The charges related to an incident aboard HMCS Athabaskan in November 2015, when the warship was moored at Rota, Spain, at the conclusion of NATO exercises.

The victim, a fellow sailor who shared the same crew quarters as Cooper on the ship, said that after a day of drinking in the town and back aboard the vessel, he awoke in the early hours of Nov. 10, 2015, to find someone performing oral sex on him without his consent.

A publication ban is in place to protect the man’s identity.

Cooper did not deny a sexual encounter took place but maintained it was consensual. He pleaded not guilty to both charges.

Defence counsel Maj. Philippe-Luc Boutin had asked that the judge find the prosecution did not make its case beyond a reasonable doubt.

In making her decision, Sukstorf said that in this case, the accused and the victim presented “diametrically different versions” of the events of that early morning but, in the end, she believes the evidence shows the prosecution made its case.

In the course of the trial, prosecutor Maj. Dominic Martin, assisted by Capt. Erica Maidment, called two witnesses: the victim and a fellow sailor whose bunk was immediately below the complainant.

Defence counsel Maj. Philippe-Luc Boutin called only Cooper to the stand.

In the victim’s testimony, he said he went to a hotel in the town of Rota and had some drinks with several shipmates starting at about 10 a.m. on Nov. 9, 2015.

Cooper was also at the hotel, initially with another group of shipmates. After his first group went their separate ways, the victim joined Cooper and several others. They went to supper and then back to the hotel.

The complainant and Cooper later shared a cab back to the ship.

Both said they then went to the bar in the ship’s main cafeteria, also called the mess or main cave, and drank more beer. Both also said they were very drunk by the time they decided to call it a night. The complainant said when they got back to the crew quarters, referred to as 13 Mess, they said goodnight and went to their respective bunks. He said he awoke at about 4:30 a.m. when he realized the sexual activity was occurring.

Cooper testified that they did not both go to bed when they got back to 13 Mess. He said that they went to their bunks to change but then he came back to speak with the victim, who was leaning against his locker a distance away from his bunk.

Cooper told the court he noticed the man was visibly aroused and asked if he needed help with that. Considering the answer to be consent, he told the court, he followed the complainant into his bunk and a sexual encounter took place. The judge said she found Cooper’s assertions that he was trying to look out for a drunken comrade not credible but instead predatory.

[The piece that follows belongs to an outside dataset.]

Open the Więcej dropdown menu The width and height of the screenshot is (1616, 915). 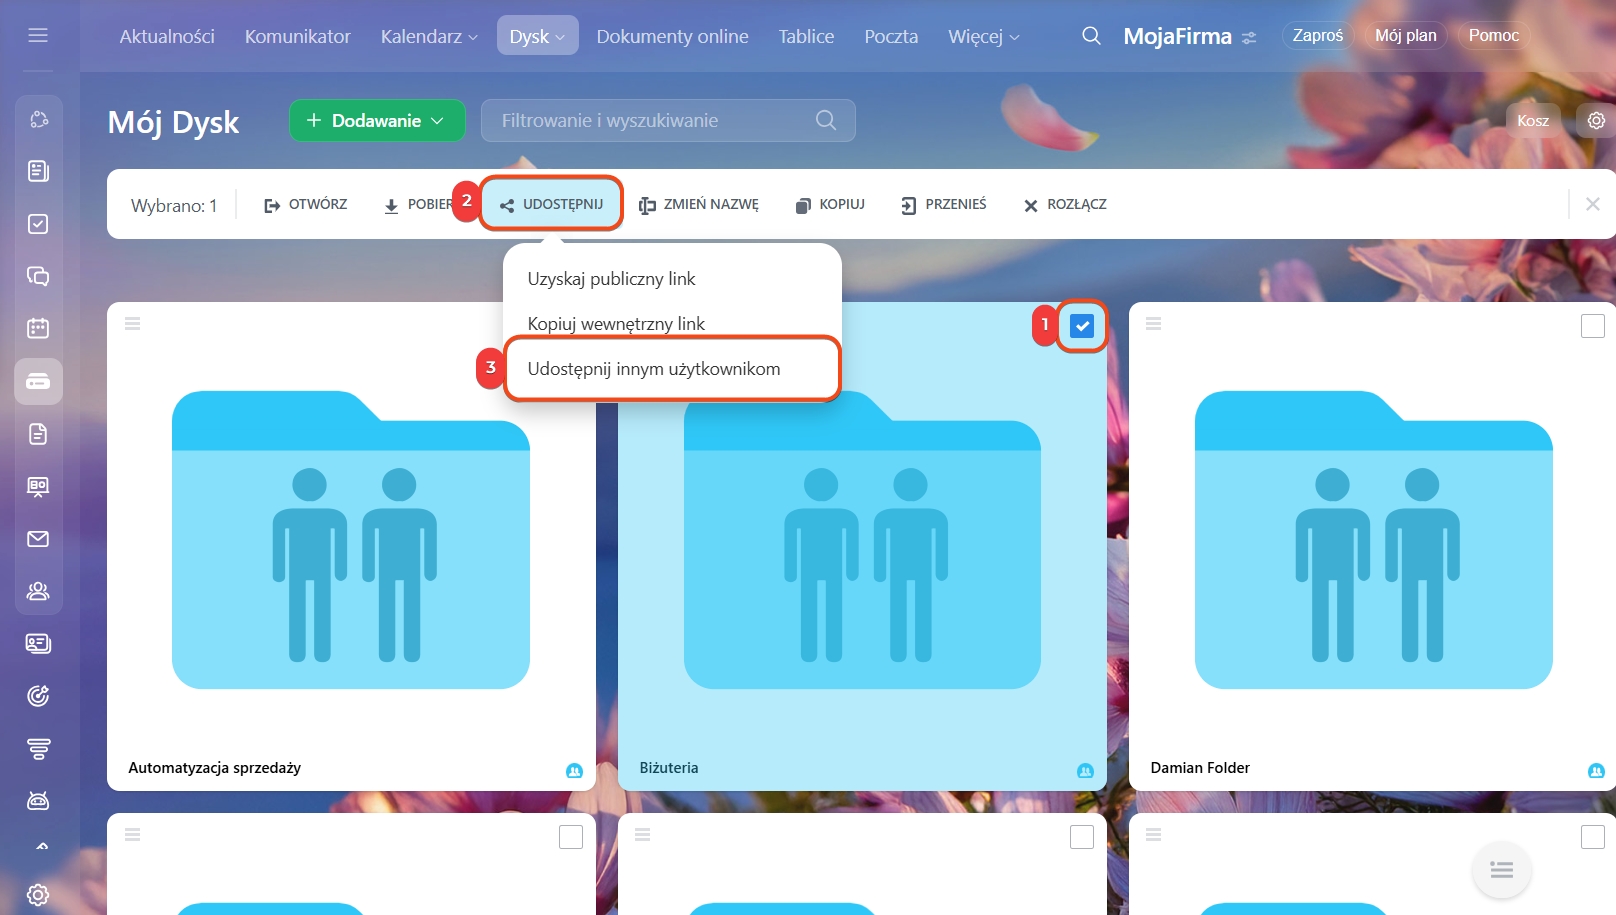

She said the accounts show an absence of consent on the part of the victim and “a giant leap” on the part of Cooper.

The victim told the court he reached down to the bunk below his to appeal to the man sleeping there for help but the shipmate did not believe he was serious.

The victim told the court it was only when he sat up and said “Look man, I’m not gay,” that the person allegedly assaulting him stopped, said, “Oh, sorry,” and fled. When called to the stand, the man from the middle bunk testified that he was awakened by his shipmate but he thought the other man was drunk and “being stupid.”

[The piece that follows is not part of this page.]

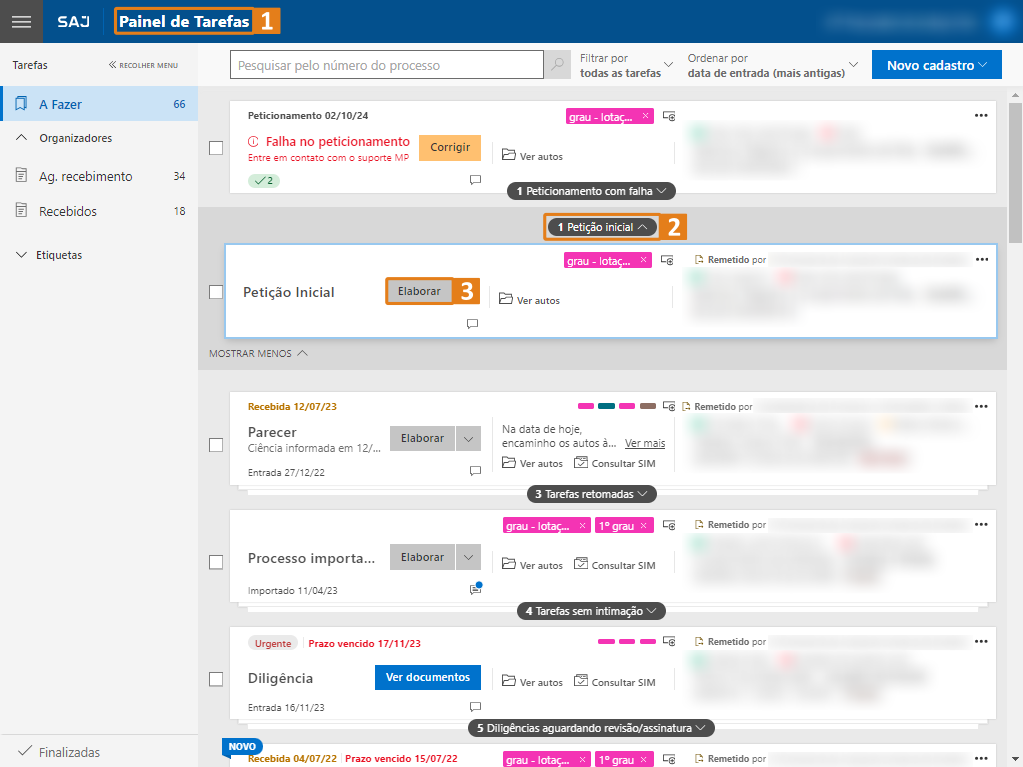The width and height of the screenshot is (1023, 767).
Task: Expand the 3 Tarefas retomadas group
Action: tap(592, 494)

He told the court it was only after he saw someone else leave the top bunk, got up and saw the victim still in his own bed that he realized something had happened. He said he then got the other man up and took him to the top of the ladder out of the crew quarters to discuss what had happened, and then helped him report it.

Sukstorf said she found this witness’s testimony to be consistent and honest despite any embarrassment it might have caused.

She also believed the victim.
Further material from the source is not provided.